= Aim of the task =
Across all the entries, how many lines hold "computer"? Answer with that number and nothing else.

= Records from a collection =
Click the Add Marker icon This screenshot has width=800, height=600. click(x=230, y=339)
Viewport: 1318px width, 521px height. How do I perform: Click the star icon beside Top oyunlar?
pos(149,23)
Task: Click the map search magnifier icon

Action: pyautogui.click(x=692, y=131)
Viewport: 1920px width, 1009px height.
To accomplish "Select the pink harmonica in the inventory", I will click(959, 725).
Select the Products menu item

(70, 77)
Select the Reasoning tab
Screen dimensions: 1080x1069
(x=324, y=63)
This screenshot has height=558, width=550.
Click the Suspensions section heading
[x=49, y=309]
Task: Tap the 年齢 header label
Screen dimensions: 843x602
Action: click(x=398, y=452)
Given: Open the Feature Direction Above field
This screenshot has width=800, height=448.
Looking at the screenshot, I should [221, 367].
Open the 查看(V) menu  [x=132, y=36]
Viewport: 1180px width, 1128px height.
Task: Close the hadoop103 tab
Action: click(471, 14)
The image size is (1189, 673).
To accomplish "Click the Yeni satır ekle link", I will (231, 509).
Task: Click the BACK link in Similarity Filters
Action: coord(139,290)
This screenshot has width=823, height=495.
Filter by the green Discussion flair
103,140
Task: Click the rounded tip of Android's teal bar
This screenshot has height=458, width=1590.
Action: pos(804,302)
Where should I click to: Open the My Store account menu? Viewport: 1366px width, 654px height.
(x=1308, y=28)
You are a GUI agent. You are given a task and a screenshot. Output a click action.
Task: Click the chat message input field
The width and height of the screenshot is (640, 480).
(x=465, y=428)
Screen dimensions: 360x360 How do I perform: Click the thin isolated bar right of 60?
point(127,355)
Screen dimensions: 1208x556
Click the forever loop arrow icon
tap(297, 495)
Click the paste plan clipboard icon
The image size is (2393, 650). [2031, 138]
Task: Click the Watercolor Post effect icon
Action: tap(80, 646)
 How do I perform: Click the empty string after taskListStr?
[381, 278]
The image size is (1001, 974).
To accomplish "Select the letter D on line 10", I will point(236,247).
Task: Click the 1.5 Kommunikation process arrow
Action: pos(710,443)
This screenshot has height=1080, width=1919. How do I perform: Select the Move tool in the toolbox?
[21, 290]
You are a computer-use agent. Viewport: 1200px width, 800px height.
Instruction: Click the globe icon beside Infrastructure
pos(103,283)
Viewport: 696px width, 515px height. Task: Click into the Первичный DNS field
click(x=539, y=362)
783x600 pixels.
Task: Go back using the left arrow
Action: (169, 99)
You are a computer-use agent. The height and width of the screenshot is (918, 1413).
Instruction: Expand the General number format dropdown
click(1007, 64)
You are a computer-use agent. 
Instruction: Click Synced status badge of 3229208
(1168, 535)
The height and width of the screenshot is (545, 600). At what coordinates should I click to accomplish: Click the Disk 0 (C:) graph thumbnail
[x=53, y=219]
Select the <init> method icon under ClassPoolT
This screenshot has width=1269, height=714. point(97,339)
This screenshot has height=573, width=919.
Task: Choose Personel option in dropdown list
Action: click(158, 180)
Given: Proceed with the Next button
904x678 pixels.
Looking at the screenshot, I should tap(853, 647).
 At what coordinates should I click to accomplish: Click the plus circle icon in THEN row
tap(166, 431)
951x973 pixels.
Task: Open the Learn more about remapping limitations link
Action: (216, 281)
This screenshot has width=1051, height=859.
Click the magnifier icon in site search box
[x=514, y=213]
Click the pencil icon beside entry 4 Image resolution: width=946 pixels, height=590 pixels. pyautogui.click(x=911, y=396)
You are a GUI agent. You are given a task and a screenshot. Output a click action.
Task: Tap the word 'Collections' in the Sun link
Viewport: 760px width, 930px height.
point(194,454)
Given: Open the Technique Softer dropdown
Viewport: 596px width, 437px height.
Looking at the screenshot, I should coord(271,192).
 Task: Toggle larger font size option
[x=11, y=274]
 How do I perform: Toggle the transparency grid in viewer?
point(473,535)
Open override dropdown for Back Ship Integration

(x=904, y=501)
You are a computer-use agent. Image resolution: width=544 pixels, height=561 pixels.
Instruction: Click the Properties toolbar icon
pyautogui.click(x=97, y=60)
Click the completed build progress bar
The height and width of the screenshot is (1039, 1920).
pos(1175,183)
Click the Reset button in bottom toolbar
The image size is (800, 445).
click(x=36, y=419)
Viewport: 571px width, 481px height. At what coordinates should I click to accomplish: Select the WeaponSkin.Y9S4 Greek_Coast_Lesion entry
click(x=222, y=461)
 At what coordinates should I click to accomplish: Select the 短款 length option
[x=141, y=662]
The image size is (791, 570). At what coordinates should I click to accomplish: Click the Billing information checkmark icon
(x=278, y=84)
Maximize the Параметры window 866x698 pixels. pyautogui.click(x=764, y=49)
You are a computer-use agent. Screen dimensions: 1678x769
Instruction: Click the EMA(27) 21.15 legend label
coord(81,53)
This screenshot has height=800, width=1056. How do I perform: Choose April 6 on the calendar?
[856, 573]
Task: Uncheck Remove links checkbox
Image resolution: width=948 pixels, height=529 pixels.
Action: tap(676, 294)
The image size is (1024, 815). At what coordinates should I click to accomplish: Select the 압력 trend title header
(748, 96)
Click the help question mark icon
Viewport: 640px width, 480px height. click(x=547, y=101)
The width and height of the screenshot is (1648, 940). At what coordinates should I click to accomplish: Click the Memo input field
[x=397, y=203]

= Solution for this problem =
5